YOUR ASSIGNMENT -> Write down the lines exactly as they appear, from the one that contains "You are a GUI" through the final line of the records, so that both ends are kept and no pictures come along.

RAW DATA ->
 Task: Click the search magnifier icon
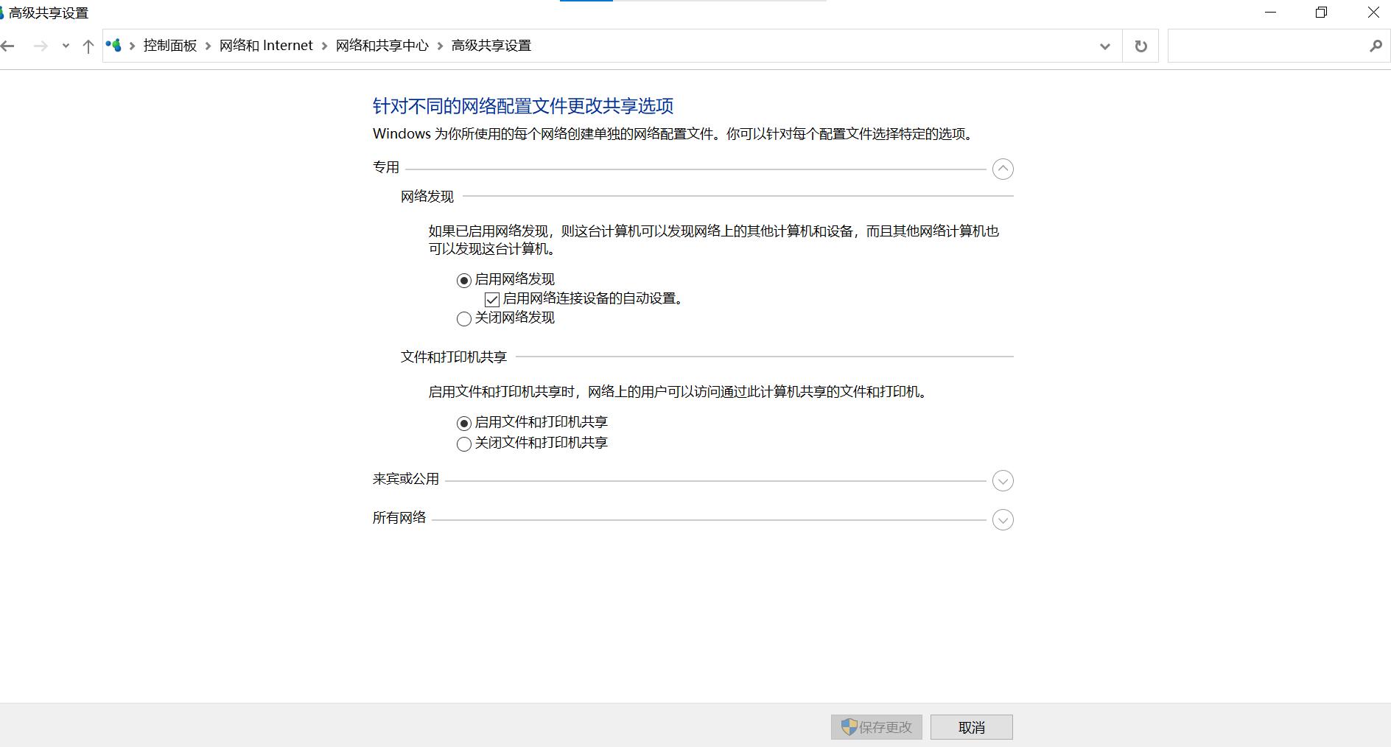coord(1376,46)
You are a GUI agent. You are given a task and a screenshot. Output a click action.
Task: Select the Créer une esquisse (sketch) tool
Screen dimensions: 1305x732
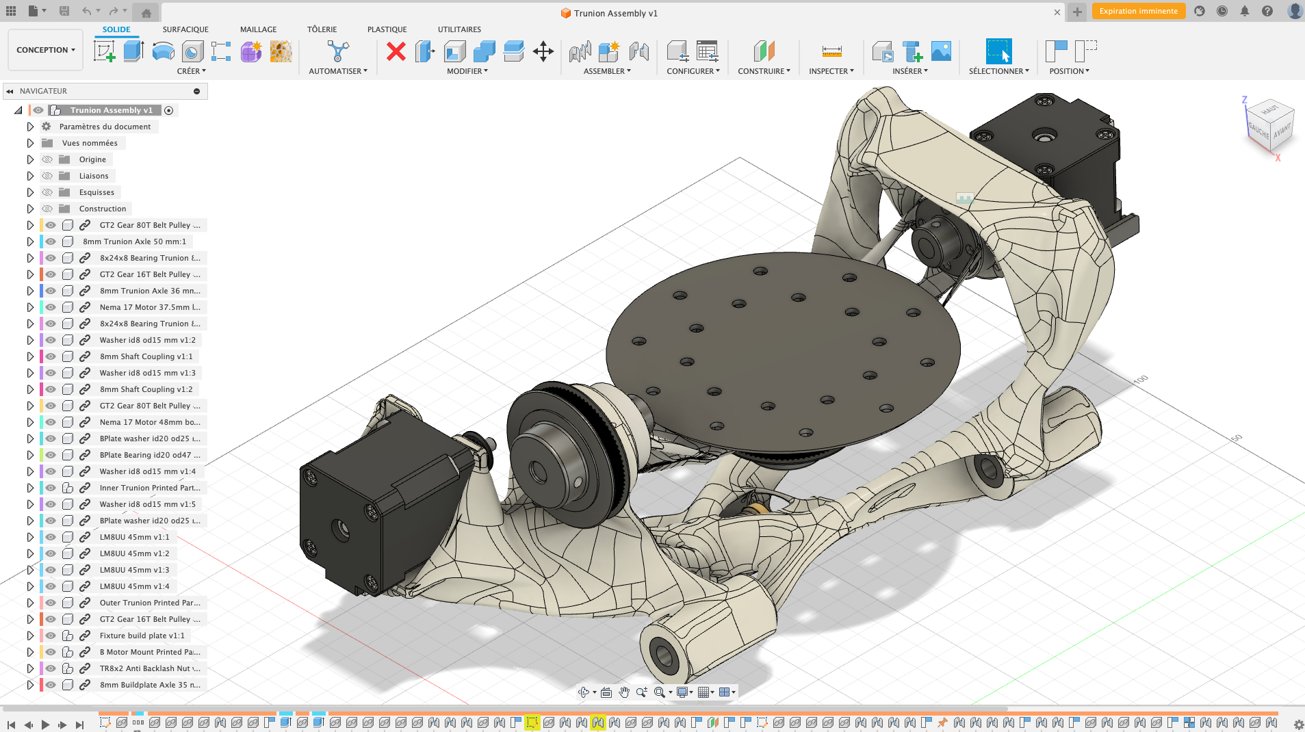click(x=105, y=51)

EXERCISE RESPONSE ->
You are a GUI agent. You are given a task and a screenshot. Output a click action.
Task: Select the Créer une esquisse (sketch) tool
Screen dimensions: 1305x732
click(x=105, y=51)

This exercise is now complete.